We reviewed data and dashboards several times, both with those who provided and best understood their data and other experts (including people who use drugs and those who care for them). This helped avoid misinterpretation and facilitated improved data display, while also enhancing easy communications among our various partners. Such iterative review by diverse stakeholders is another step other LHDs could use to their benefit.
Weekly periodicity of indicators was selected to increase the stability of estimates while allowing prompt detection. This balance has worked well with the data sets we selected.
Dashboards have been created weekly for 32 weeks (since May 5, 2019). Adding additional weekly data requires only a few keystrokes, so it has been possible to maintain operations in the absence of ongoing funding for several weeks (an alternate funding source will support forensic tests on a random sample of drug seizures). The Colorado Department of Public Health and Environment has agreed to fund maintenance and extension of the dashboard to other issues like synthetic marijuana in coming months, using CDC Overdose Data 2 Action cooperative agreement funds.
In parallel, DDPHE conducted focus groups and key informant interviews to help define message content and branding and identify how messages should effectively be delivered. One important conclusion of this assessment was to message around safe use, and not a call to abstinence that might cause users to disengage. It was discovered that the use of government logos would not increase distrust, but that official websites might be avoided by some segments of the population who use drugs.
Distribution of information to over 100 community-based entities will help ensure the message can be delivered by partners trusted by different segments of the target population. Social media also enables echoing of messages by partners who might appeal more to those who do not trust government. In short, many lessons were learned from direct and respectful communication directly with affected stakeholders, which also helped our team leverage existing relationships for communication rather than recreate them. The November 5th alert generated 313 mentions on radio, television, newspapers, Facebook, Twitter, and You Tube with a reach of 31,610,286 people and an earned medial value of $292,395. Past Health Alert Network alerts to health care providers have reached over 650 addressees, with a 99.8% delivery rate and 38% open rate.

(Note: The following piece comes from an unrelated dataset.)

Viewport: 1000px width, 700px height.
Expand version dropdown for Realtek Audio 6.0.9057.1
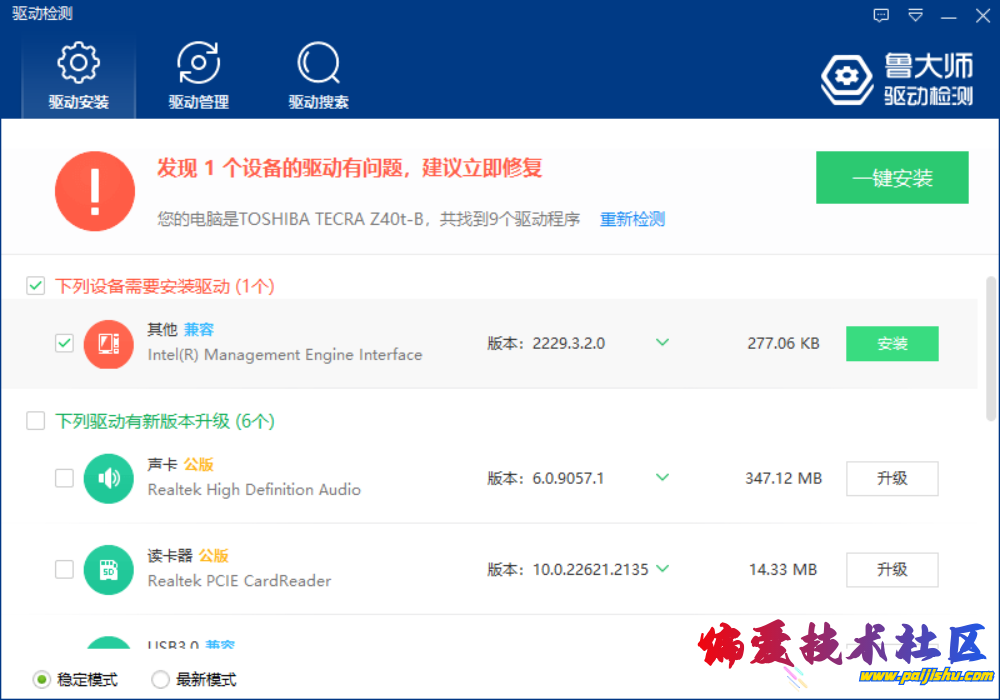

As mentioned, the early warning system was tested by a real event in November. A single large seized specimen of counterfeit heroin was found to contain fentanyl, and Denver Police Department immediately notified health authorities. This notification preceded signal of a spike in the weekly dashboard, but partners agreed that community, media, and health professional notification should occur anyway due to the size and unusual nature of the seizure. Following the alert, record, or near-record, elevations in fentanyl positive urines, EMS rescues requiring high naloxone doses, and emergency department encounters for opioid overdose were noted for two weeks, then returning toward normal. This provided reassurance that the system was sensitive to changes in the drug supply, and that either the period of risk was short term or that alerting of the affected populations had been effective.